I am going to use analogies to try to describe the problems I see with your paper.

Lets say you get a call to tune a piano, and the customer says that their piano is a motorcycle. So you say your piano could not be a motorcycle, it is a piano. Motorcycles and pianos are not the same thing. So, the customer says that their piano says “Yamaha” on the fallboard and since Yamaha makes motorcycles then their piano is a motorcycle!

This is the problem with saying that equation 5 equals equation 6. Given certain values for the variables the terms can be equal to each other, but that does not make the equations equal to each other.

So you ask where the piano is so that you can go there and tune it and are told that the piano is in the front room, the room with the lovely drapes. From the customer’s point of view this is a perfectly good answer, but does not help you get from where you are to where the piano is.

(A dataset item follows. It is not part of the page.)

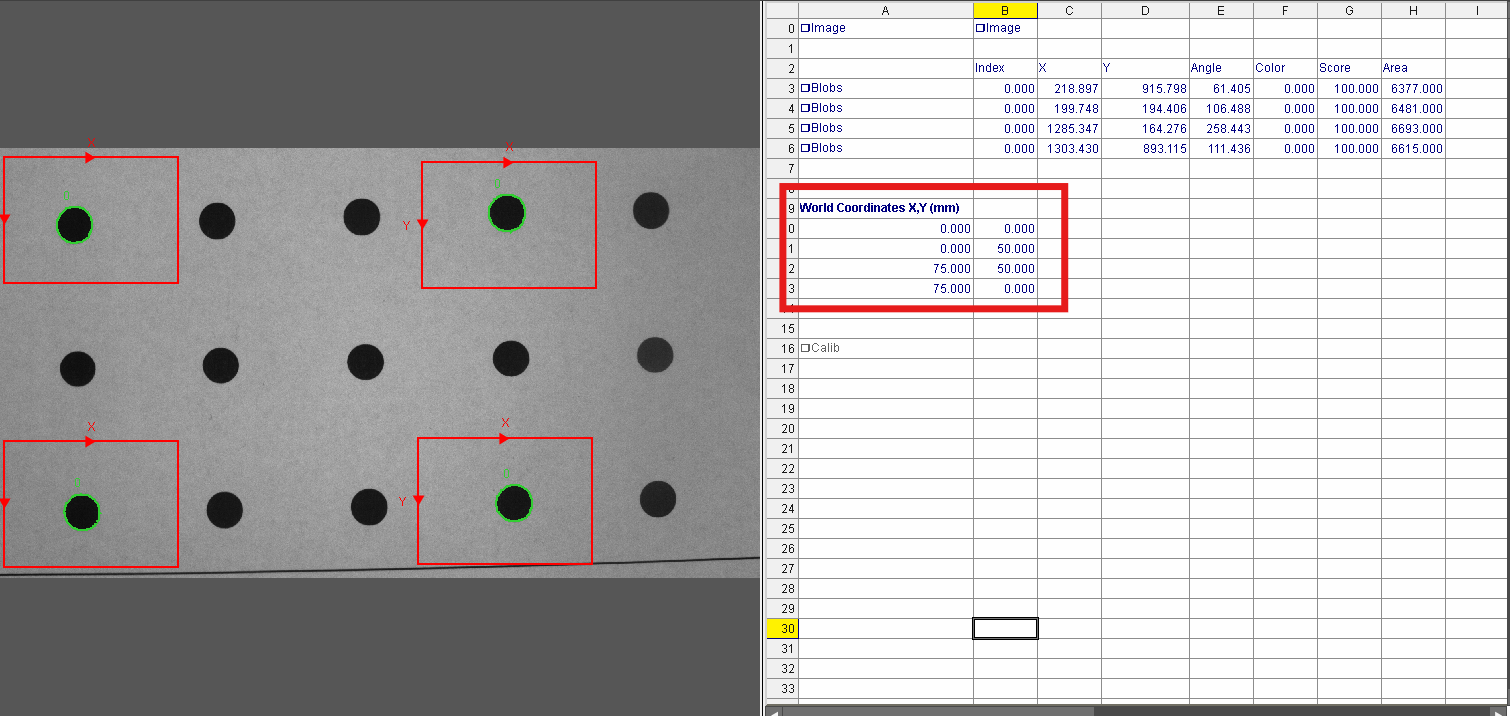1510x716 pixels.
Task: Click the empty outlined cell in row 30
Action: coord(1004,628)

Your paper seems to be written from your point of view and assuming that what you find to be desirable, everyone else will. By presenting your equations with variables on both sides it is very confusing as to what is being solved. For instance, if I was talking about the Pythagorean Theorem and said that the equation a^2 + b^2 = c^2 will give the length of the hypotenuse, it would be difficult to someone that did not already understand the equation to know that I mean that the Hypotenuse = (a^2 + b^2)^1/2. Your emphasis on delta is confusing. It is of no use in itself, but only as interim step in determining a ratio. It is proper to show and explain delta when showing how your equations are derived, but in the end the equation should be in the form of “ChasRatio = …..”

Then after talking to the customer more about where they live you find out that they live in Haiti. Ok, Haiti can be a nice place (I’ve been there), and it is interesting to think of different ways to get there. But besides not planning on going there, the directions from the customer are just too hard to follow because there are given from their point of view and not yours.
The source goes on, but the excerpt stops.